A morte de Paulo Sérgio ocorre menos de 48 horas após ele ter assassinado Luiz dentro da fábrica da unidade prisional, no setor de dobra da empresa BBC Têxtil, onde ambos trabalhavam.
Achado morto com manta amarrada na grade
Segundo o relatório dos policiais penais, ao qual o Jornal Razão obteve acesso com exclusividade, Paulo foi encontrado por outros internos por volta das 5h45 da manhã, no momento da entrega do café da manhã aos detentos da triagem.
Ao abrirem a portinhola da cela 10, os presos notaram que o colega estava suspenso por uma corda artesanal feita com a própria coberta, presa à grade da janela. O corpo estava pendurado, com a língua projetada para fora, característica compatível com morte por enforcamento.

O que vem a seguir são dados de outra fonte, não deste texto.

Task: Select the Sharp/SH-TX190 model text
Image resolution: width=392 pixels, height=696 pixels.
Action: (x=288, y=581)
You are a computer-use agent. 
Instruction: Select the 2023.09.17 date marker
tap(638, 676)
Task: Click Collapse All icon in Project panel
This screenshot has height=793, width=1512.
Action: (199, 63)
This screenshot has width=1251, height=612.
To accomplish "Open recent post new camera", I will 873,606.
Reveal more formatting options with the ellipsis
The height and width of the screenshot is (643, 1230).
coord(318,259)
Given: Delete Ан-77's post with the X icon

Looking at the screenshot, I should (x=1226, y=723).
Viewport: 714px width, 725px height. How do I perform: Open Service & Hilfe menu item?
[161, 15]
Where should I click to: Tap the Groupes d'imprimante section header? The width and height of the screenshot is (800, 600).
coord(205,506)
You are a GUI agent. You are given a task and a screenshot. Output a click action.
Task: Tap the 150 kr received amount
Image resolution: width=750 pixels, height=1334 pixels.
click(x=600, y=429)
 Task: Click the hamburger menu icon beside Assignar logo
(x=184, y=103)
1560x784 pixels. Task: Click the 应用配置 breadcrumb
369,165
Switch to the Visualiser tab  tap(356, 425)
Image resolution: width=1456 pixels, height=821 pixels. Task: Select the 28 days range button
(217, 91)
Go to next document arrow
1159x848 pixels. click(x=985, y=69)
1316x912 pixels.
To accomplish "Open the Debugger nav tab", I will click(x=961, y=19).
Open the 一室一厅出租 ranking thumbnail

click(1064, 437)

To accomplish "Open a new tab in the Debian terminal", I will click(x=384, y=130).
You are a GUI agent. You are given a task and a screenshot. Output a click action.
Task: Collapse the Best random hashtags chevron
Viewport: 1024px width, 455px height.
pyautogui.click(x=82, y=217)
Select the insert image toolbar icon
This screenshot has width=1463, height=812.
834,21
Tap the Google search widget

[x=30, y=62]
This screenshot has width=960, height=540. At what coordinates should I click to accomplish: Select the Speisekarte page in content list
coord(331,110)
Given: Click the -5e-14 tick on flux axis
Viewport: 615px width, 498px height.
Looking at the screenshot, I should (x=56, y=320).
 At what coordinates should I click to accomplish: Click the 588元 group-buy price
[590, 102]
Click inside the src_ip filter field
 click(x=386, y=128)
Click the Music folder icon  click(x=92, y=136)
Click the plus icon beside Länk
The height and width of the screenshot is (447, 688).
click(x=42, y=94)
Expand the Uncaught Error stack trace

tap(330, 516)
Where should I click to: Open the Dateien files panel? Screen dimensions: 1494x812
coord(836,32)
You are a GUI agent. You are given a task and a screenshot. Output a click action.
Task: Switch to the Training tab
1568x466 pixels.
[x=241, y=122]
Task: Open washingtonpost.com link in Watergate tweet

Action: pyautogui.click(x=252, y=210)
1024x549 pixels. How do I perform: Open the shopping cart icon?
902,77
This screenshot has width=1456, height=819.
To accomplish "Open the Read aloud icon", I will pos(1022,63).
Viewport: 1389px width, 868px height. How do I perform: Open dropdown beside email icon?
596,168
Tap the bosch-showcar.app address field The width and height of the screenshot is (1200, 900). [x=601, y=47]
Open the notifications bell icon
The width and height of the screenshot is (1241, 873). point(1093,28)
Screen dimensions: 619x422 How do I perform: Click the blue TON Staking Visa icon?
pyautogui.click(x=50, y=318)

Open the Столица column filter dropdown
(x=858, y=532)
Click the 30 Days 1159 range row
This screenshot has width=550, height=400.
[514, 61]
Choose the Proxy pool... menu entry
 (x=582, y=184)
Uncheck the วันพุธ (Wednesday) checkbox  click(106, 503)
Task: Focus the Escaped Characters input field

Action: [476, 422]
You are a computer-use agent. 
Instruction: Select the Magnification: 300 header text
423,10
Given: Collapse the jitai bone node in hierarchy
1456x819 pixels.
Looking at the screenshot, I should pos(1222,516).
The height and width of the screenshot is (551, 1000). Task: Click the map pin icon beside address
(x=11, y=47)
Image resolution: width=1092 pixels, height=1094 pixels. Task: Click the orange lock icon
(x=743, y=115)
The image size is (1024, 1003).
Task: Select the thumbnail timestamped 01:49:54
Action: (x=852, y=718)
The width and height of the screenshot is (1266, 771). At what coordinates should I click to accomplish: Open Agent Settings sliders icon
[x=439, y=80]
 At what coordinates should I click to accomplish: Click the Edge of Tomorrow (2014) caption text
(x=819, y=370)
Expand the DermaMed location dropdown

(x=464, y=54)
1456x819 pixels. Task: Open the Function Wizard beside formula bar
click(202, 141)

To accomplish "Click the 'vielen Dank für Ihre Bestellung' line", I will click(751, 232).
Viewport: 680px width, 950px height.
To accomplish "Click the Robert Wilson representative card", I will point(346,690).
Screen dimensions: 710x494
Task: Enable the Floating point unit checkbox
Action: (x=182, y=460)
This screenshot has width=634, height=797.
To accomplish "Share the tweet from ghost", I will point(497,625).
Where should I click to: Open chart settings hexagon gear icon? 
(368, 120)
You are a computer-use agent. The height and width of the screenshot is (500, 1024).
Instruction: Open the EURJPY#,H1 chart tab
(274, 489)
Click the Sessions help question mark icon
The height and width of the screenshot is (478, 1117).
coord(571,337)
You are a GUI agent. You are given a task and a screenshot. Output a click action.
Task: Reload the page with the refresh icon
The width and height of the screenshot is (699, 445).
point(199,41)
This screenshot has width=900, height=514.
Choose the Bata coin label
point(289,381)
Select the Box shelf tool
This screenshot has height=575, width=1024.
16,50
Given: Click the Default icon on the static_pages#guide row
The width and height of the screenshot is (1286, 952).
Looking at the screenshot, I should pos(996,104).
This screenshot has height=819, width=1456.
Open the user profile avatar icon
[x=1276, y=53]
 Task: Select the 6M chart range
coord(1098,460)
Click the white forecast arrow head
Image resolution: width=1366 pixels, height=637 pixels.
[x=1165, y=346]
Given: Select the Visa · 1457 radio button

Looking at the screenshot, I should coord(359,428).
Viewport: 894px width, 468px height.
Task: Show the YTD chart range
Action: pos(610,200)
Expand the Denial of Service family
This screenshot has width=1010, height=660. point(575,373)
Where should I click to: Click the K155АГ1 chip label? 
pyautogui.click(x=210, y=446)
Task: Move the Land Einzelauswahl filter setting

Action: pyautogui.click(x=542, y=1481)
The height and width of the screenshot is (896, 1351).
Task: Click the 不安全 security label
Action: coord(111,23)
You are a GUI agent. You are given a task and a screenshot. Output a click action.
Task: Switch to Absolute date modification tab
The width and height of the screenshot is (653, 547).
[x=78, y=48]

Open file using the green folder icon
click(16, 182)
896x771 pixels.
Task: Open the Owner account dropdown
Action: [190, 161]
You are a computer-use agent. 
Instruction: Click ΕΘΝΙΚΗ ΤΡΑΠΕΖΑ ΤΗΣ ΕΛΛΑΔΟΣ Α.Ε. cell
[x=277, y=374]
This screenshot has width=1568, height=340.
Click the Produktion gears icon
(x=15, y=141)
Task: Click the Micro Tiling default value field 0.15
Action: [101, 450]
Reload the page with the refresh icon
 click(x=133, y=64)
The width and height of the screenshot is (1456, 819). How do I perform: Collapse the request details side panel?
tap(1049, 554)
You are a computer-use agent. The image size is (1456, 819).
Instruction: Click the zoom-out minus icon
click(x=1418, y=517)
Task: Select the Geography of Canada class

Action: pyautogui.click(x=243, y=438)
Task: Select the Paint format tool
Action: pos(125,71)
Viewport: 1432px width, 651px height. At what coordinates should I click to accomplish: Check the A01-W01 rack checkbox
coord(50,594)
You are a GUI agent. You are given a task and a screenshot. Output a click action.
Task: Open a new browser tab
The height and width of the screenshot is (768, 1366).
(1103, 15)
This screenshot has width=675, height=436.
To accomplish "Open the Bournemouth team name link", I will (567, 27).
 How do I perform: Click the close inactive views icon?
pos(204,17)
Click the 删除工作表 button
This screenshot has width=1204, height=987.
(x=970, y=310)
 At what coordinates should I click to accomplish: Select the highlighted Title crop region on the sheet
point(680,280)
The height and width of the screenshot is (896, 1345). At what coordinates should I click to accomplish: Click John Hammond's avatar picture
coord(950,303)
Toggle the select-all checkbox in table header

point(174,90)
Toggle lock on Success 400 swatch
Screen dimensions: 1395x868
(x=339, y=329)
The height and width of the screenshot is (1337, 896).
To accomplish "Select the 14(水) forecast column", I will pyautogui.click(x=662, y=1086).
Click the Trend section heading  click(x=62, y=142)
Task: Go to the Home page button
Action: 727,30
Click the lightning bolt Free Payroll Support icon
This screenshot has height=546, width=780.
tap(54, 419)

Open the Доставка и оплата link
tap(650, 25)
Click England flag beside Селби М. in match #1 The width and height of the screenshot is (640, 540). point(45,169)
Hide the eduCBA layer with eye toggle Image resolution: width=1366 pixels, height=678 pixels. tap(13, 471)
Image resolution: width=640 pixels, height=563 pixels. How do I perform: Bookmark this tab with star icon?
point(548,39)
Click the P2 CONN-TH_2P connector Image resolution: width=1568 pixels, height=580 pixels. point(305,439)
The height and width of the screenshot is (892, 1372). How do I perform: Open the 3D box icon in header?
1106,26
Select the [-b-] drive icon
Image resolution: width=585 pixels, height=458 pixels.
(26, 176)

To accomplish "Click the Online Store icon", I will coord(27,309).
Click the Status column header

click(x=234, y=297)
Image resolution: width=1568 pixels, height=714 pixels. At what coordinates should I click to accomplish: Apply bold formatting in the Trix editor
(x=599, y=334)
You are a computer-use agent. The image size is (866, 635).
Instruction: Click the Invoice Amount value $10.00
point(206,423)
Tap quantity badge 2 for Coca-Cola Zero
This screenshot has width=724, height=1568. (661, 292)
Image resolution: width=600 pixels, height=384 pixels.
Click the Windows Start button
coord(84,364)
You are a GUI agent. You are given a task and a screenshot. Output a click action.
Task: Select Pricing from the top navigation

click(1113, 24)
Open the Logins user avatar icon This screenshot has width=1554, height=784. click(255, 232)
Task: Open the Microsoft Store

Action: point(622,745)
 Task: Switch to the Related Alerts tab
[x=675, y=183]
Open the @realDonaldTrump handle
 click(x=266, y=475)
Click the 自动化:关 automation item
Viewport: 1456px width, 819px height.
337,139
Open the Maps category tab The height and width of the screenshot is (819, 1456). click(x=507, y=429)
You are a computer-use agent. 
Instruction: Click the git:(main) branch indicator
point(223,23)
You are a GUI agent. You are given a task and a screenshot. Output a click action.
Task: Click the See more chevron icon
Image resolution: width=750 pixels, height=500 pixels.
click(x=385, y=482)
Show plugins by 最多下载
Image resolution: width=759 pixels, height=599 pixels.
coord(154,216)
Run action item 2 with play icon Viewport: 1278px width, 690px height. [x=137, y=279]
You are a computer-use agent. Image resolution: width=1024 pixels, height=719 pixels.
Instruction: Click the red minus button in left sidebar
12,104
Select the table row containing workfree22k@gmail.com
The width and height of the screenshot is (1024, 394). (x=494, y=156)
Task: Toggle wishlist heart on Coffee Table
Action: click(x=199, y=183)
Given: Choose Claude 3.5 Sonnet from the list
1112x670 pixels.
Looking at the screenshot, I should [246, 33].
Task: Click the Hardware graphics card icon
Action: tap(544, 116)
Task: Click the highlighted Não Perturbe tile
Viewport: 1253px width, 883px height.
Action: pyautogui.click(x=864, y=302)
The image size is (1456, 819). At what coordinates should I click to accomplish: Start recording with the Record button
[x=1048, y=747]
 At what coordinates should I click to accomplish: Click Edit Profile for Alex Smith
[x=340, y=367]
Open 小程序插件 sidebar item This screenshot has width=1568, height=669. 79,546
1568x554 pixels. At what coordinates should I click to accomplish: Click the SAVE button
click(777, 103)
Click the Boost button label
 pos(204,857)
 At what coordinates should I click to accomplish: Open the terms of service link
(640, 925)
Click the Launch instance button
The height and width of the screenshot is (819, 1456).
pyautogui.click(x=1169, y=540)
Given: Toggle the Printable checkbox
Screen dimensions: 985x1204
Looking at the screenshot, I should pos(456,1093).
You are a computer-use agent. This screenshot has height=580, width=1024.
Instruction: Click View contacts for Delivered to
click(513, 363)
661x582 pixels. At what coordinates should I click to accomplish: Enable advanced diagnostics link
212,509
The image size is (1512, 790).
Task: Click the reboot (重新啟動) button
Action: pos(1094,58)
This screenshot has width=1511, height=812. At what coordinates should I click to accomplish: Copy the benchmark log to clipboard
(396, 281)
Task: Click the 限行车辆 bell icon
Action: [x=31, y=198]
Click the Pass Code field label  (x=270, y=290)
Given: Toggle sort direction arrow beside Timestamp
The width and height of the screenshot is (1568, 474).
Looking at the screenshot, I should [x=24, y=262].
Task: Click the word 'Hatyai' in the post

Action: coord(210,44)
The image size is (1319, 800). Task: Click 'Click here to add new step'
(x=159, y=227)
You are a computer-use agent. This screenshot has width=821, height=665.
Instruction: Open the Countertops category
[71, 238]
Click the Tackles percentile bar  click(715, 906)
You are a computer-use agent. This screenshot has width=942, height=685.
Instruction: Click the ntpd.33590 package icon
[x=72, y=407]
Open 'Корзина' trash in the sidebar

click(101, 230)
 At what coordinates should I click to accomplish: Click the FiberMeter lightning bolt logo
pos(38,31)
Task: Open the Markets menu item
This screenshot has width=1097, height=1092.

Os policiais penais foram imediatamente acionados e confirmaram o óbito. Em seguida, chamaram o Samu, a Polícia Científica e a Polícia Civil, que compareceram ao local para os procedimentos legais.
Quem era Paulo Sérgio Mariano
Paulo estava preso após ser condenado a 60 anos de prisão em regime fechado pelo assassinato brutal de três homens na zona rural de Bom Jesus, no Oeste de Santa Catarina. O crime aconteceu na madrugada de 28 de abril de 2023, na comunidade de Linha Bento, onde Paulo e as vítimas teriam ingerido bebida alcoólica juntos.
Conforme o processo judicial, ele atacou os amigos quando caminhavam embriagados por uma estrada. Foram 17 facadas em Leoveraldo dos Santos, 11 facadas em Leonardo de Amaral e oito facadas em Mateus da Silva. A motivação teria sido um desentendimento banal.
Durante o julgamento, o Ministério Público sustentou que os crimes foram cometidos com motivo fútil, meio cruel e recurso que dificultou a defesa das vítimas. Os jurados acataram a tese e Paulo foi sentenciado em setembro de 2024. Ele também deveria pagar R$ 20 mil de indenização à família de cada vítima.
A morte do torturador de Lyan
Na última quinta-feira (29), Paulo Sérgio voltou a ser manchete após assassinar com uma tesoura o também interno Luiz Fernandes de Oliveira, de 43 anos, tio do menino Lyan de Oliveira, morto aos dois anos de idade após sessões de espancamento e tortura praticadas por Luiz e sua companheira Tânia Correia Claras, em Ponte Serrada (SC).
Luiz estava preso por crimes de tortura contra cinco crianças, incluindo Lyan, e por homicídio qualificado. O casal agredia os menores com fio de TV, canos de PVC, sandálias e cintos, além de privá-los de comida e obrigá-los a realizar trabalhos forçados. O menino Lyan, segundo o Ministério Público, morreu após ser espancado pela tia com chutes, tapas e socos, causando politraumatismo.
Dentro da penitenciária, Paulo teria se desentendido com Luiz após este lhe oferecer comida que lhe causou mal-estar. Nos dias seguintes, Luiz teria zombado da situação, provocando o colega com piadas recorrentes. Incomodado com as chacotas, Paulo pegou uma tesoura e o esfaqueou dentro do setor de trabalho, sendo logo em seguida levado ao isolamento.
Dois homens com histórico de violência extrema — um por triplo homicídio e outro por tortura infantil — agora aparecem mortos dentro da cadeia. O caso será investigado pela Polícia Civil de Chapecó.